Hi again Nick,
This problem appears to be Mac-specific, I have had more luck with a .doc file
created natively in Windows :-)
Now POIFSLister shows the ObjectPool and the item in it:
Root Entry -
SummaryInformation <(0x05)SummaryInformation> [412 / 0x19c]
DocumentSummaryInformation <(0x05)DocumentSummaryInformation> [280 / 0x118]
WordDocument [4142 / 0x102e]
1Table [2087 / 0x827]
ObjectPool -
_1432368106 -
CompObj <(0x01)CompObj> [76 / 0x4c]
ObjInfo <(0x03)ObjInfo> [6 / 0x6]
Ole10Native <(0x01)Ole10Native> [568849 / 0x8ae11]
EPRINT <(0x03)EPRINT> [5000 / 0x1388]
CompObj <(0x01)CompObj> [113 / 0x71]
Data [4096 / 0x1000]
Please can you point me to any resources which could help me to save the
embedded file to another file (i.e. read all the bytes and save them somewhere)?
Thanks,
- Chris
On 10 Jun 2013, at 09:33, Chris Bamford wrote:
> Hi Nick,
>
> I created a .doc file with an embedded MP3 (that is, I dragged an MP3 file
> from Finder and dropped it into the document whereupon Word displayed a small
> image of a loudspeaker - I took this as a positive sign!).

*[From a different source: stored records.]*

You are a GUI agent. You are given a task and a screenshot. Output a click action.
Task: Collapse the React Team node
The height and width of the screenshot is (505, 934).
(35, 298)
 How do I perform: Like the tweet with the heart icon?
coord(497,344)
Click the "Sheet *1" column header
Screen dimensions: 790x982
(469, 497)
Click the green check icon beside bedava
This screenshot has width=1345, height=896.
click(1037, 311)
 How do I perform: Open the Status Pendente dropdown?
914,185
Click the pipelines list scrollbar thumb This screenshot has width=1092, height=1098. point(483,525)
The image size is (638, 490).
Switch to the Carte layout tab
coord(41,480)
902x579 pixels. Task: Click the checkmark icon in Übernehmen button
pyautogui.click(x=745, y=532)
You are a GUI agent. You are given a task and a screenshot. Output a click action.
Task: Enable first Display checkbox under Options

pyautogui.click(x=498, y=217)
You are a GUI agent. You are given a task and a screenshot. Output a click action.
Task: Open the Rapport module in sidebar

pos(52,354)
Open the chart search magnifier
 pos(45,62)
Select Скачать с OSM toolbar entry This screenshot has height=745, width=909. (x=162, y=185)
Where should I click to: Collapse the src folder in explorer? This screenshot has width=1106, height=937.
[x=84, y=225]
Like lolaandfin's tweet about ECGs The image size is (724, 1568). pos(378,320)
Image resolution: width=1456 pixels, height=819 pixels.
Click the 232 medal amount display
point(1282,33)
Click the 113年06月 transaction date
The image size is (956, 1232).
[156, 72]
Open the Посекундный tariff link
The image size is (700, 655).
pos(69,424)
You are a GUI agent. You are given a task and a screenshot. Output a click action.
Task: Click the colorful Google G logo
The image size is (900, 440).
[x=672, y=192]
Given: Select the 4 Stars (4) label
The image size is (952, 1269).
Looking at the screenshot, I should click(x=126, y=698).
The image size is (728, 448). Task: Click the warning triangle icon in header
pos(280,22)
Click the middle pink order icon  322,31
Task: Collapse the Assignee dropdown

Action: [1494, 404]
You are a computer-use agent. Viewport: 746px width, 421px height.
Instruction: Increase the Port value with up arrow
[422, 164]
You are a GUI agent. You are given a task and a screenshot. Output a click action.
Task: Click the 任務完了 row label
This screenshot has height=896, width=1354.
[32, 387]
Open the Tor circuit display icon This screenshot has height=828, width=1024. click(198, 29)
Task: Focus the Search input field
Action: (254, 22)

> I then added some text for good measure and saved it, taking care to save it
> as "Word 97 - 2004".
> Then I ran POIFSLister -sizes on it and got:
>
> Root Entry -
> SummaryInformation <(0x05)SummaryInformation> [4096 / 0x1000]
> DocumentSummaryInformation <(0x05)DocumentSummaryInformation> [4096 / 0x1000]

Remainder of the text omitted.